Call it a hunch, but I think Intel’s in trouble. Deep trouble. Why? Well look at the events of the past 6 months. I’ll list them, as I perceive them:

    Intel’s Celeron, with it’s full speed level 2 cache, performs better than they expected, equaling the Pentium II on just about every test. This takes away from PII sales, so Intel launches a major PR campaign to accompany the introduction of the P3. The P3 is not much more than a P2 with SIMD instructions (read: the way MMX SHOULD have been done the first time around). The long and the short of it that consumers don’t want to spend money on instructions that they can’t understand, that are only supported by one filter in Photoshop 5.0, and that don’t have any demonstrable effect on the user’s experience. Consumers want e-mail, they want a green plastic shell on their computer, and they want a computer that will run “Barney’s Purple Fun in 3-D Teletubby Land” so little Mikey will shut the fuck up. So Intel blows money on ads, but doesn’t sell many P3′s.
  • Intel’s i740 graphics chip bombs.
  • AMD not only announces the August release of the K7, they post results AND set a concrete pricing scheme. Pricing pressure on Intel increases, squeezing even less profit from the P3 line.

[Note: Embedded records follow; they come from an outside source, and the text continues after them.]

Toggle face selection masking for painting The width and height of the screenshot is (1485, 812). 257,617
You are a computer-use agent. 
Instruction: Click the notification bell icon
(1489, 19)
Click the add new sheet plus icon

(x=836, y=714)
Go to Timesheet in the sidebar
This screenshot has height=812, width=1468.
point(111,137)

  • Taiwanese mother board make VIA supports PC133, a memory standard that is direct competition with Intel’s favored Rambus DRAM (RDRAM) line. On top of this, RDRAM is facing production problems, forcing Intel to swallow it’s pride and reconsider supporting PC133. Why? The K7 will have a 200 MHz bus, and if Intel hopes to even stay close, they need to remove every existing bottleneck from their systems.
  • Intel announces the cancellation of the high-end i754 graphics card, and announce it will stop supporting the i740 cards (see item 2). The average observer may not read much into this, but hell, it’s my job. Why, you say, would Intel want to stay in a highly competitive field with low profit margins where they don’t have the best technology? You must understand, Intel’s goal with their i740 foray into graphics was not to make money, nor was it to provide the customer with a solid card at a low price point, nor do I think they even intended to produce a decent video card. Intel’s goal is to manufacture every chip in your computer, or, to have every function in your computer be handled by a CPU and a graphics co-processor. Why didn’t it work? Graphics are one the few things that even a computer-ignorant person can judge. Give a consumer a computer that costs $100 more and has prettier effects, a smoother frame rate, and is pushing more polygons, and they’ll buy it, every time. But I’m willing to bet that Intel would have kept pumping money into graphics if it weren’t for the K7. Intel knows it’s in for a fight, and it’s trimming the fat in preparation.

So why does all of this spell defeat for Intel and not for the K7? If the K7 is released in early August as promised, then it has 4 solid months to build up an installed base before the holiday season. That’s when all of Mikey’s favorite sotware will be released. If the K7 really does hold a performance edge, then word will get around that “Barney’s Purple Fun in 3-D Teletubby Land” runs better on an AMD chip. Will Intel go bankrupt? No. Will they be unprofitable? Probably not. But they will be in a highly competitive situation in the processor market, and they’ve never faced that before. And that spells trouble.